> [BLOC DE TEXTE]

__________

1. Accueil
  2. Southern Africa
  3. Angola
  • News

Les ‘pour’ et les ‘contre’ la circoncision confrontent leurs arguments

Lorsqu’on suggère à Paula et Marta (des noms d’emprunt) qu’elles auraient pu apprécier un rapport sexuel avec un homme qui n’est pas circoncis, elles rigolent et disent qu’elles ne l’ont fait qu’une fois.

«Ce petit bout de peau fait mal», dit Marta, employé domestique de 28 ans qui travaille dans la capitale. «Personne ne m’avait averti que c’était douloureux pour la femme. Je ne veux plus le faire».

Une enquête informelle réalisée par IRIN/PlusNews auprès d’une douzaine de femmes choisies au hasard a révélé que la plupart d’entre elles préféraient un homme circoncis comme partenaire sexuel, entre autres pour une question d’hygiène, mais aussi parce qu’elles les trouvaient plus virils et esthétiquement plus beaux.

__________

(Éléments répertoriés dans un jeu de données)
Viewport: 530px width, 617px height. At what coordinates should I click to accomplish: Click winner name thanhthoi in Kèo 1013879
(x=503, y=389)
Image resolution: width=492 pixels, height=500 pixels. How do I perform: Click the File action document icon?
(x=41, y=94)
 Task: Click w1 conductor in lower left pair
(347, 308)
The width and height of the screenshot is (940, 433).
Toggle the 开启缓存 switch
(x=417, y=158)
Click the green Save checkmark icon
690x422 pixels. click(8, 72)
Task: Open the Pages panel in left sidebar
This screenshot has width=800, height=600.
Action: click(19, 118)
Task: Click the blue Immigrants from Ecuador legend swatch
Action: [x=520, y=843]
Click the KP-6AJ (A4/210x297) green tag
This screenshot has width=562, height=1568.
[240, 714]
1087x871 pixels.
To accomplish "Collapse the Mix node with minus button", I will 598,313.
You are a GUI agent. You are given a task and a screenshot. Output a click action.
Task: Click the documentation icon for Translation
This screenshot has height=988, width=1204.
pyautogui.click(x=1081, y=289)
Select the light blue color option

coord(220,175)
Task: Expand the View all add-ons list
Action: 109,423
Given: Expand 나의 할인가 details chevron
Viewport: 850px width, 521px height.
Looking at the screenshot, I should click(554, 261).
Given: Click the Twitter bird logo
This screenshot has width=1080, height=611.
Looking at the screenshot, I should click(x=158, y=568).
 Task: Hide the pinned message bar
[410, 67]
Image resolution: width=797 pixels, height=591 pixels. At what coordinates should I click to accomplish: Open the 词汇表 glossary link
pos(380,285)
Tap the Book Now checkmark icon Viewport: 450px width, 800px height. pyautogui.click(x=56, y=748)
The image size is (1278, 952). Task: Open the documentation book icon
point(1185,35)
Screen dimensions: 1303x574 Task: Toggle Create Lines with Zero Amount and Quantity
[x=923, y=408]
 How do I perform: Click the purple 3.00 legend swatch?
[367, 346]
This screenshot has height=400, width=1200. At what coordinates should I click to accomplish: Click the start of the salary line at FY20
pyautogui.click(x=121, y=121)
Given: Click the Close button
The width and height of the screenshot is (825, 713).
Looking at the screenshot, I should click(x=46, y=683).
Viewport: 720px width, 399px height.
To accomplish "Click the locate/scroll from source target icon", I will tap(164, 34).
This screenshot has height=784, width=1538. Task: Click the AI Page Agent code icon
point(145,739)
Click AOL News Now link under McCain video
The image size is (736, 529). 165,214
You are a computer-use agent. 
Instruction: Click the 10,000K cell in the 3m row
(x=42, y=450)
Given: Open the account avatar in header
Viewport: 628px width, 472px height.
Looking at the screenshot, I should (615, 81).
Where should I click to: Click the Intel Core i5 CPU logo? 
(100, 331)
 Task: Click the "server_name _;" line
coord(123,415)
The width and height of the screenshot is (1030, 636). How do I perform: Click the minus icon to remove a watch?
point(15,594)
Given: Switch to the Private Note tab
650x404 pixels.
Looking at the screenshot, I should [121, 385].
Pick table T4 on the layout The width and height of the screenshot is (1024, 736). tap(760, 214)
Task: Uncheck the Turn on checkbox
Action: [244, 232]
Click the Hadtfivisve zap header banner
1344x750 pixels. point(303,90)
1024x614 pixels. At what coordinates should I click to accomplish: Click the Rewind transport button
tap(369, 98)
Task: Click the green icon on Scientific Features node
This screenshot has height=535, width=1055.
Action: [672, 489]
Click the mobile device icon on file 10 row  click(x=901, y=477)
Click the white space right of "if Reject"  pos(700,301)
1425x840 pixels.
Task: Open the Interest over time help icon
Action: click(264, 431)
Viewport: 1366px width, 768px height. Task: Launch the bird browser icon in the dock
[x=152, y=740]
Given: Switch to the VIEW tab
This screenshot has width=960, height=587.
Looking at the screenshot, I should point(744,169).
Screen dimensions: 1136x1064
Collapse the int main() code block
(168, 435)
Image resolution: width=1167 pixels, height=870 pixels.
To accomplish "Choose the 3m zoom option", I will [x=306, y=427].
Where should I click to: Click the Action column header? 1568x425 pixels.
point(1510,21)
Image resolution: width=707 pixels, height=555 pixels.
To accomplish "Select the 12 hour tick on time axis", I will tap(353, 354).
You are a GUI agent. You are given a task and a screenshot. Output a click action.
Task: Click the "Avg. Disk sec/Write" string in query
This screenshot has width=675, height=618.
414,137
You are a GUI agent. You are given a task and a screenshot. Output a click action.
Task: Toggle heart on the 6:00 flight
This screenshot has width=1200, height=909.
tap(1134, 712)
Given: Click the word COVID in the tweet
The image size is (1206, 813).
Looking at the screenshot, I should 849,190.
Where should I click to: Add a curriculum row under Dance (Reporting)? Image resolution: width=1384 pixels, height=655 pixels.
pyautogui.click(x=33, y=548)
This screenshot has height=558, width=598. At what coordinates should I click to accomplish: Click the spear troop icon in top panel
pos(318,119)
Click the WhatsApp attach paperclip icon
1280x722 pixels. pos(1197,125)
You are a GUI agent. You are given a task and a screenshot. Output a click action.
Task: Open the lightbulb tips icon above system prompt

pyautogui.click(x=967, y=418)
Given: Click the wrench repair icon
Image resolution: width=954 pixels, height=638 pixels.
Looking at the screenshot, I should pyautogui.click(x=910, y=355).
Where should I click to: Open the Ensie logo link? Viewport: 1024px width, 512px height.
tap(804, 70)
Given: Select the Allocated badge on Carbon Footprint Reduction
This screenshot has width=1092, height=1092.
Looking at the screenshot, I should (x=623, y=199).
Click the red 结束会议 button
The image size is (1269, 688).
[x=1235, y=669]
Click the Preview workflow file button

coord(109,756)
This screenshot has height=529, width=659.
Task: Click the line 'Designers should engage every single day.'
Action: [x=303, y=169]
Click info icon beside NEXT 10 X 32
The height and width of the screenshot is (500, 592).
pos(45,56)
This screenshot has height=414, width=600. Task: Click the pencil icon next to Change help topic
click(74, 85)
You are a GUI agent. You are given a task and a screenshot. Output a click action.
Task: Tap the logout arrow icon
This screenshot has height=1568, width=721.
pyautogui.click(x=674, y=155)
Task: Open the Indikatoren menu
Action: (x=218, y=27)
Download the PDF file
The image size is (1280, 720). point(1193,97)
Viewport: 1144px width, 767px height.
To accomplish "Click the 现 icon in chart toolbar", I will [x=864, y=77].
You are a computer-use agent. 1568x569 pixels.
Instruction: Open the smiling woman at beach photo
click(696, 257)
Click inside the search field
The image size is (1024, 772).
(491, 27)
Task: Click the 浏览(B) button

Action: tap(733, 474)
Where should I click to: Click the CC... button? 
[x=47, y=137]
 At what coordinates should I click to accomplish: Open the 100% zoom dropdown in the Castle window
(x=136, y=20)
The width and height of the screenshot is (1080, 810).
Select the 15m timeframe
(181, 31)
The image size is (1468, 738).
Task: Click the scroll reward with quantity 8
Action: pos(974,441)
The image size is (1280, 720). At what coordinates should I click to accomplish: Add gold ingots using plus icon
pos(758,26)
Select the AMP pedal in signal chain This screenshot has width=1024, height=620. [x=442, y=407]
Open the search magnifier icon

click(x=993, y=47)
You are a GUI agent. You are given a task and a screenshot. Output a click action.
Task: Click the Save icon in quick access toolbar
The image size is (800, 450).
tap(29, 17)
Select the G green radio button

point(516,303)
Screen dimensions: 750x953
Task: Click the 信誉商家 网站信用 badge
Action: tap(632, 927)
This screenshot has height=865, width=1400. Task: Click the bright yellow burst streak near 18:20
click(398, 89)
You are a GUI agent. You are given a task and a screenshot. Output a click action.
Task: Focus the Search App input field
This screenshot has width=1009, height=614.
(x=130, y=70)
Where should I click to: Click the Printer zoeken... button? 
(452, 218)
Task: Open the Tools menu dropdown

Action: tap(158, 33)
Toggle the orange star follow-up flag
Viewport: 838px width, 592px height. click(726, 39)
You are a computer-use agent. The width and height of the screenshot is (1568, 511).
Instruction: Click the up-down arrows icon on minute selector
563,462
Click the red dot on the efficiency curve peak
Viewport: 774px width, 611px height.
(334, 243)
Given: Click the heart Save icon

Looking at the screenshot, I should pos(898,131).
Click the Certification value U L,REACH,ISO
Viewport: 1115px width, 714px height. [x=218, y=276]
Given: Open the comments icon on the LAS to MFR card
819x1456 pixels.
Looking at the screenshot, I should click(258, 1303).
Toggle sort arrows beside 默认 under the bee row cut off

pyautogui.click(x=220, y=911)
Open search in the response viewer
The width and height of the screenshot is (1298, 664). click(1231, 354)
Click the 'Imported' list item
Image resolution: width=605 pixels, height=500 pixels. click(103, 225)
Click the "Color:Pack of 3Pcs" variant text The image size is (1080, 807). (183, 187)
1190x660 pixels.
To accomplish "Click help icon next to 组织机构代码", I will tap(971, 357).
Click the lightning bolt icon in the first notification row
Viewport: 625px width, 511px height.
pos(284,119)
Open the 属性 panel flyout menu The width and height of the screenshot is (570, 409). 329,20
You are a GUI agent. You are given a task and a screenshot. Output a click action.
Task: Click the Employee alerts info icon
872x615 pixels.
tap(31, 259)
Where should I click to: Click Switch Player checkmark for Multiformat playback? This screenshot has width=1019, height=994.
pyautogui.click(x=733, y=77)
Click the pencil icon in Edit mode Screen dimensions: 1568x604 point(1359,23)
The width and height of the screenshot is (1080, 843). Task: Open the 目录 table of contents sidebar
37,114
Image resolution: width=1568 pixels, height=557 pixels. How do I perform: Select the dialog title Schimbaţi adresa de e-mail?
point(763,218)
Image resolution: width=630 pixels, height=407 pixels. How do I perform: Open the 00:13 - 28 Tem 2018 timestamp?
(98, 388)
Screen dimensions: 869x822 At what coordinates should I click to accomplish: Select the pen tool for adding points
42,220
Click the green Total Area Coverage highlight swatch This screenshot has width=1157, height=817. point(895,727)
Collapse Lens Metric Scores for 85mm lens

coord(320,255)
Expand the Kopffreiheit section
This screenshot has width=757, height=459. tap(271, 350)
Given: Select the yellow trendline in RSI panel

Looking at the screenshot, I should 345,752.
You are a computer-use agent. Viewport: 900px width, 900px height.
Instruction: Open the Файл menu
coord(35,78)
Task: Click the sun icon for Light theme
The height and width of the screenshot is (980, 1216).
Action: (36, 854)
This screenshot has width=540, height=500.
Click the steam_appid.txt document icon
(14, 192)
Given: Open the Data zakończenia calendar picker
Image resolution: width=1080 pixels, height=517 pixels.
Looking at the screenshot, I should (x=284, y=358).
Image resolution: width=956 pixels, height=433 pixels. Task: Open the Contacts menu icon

__________

> [VOTRE CONSIGNE] Dans le texte sur la circoncision, remplacez «rigolent» par «rient» et réécrivez tout ce qui va de «Lorsqu’on suggère à» jusqu’à «fait qu’une fois.».

> [RÉPONSE]
Lorsqu’on suggère à Paula et Marta (des noms d’emprunt) qu’elles auraient pu apprécier un rapport sexuel avec un homme qui n’est pas circoncis, elles rient et disent qu’elles ne l’ont fait qu’une fois.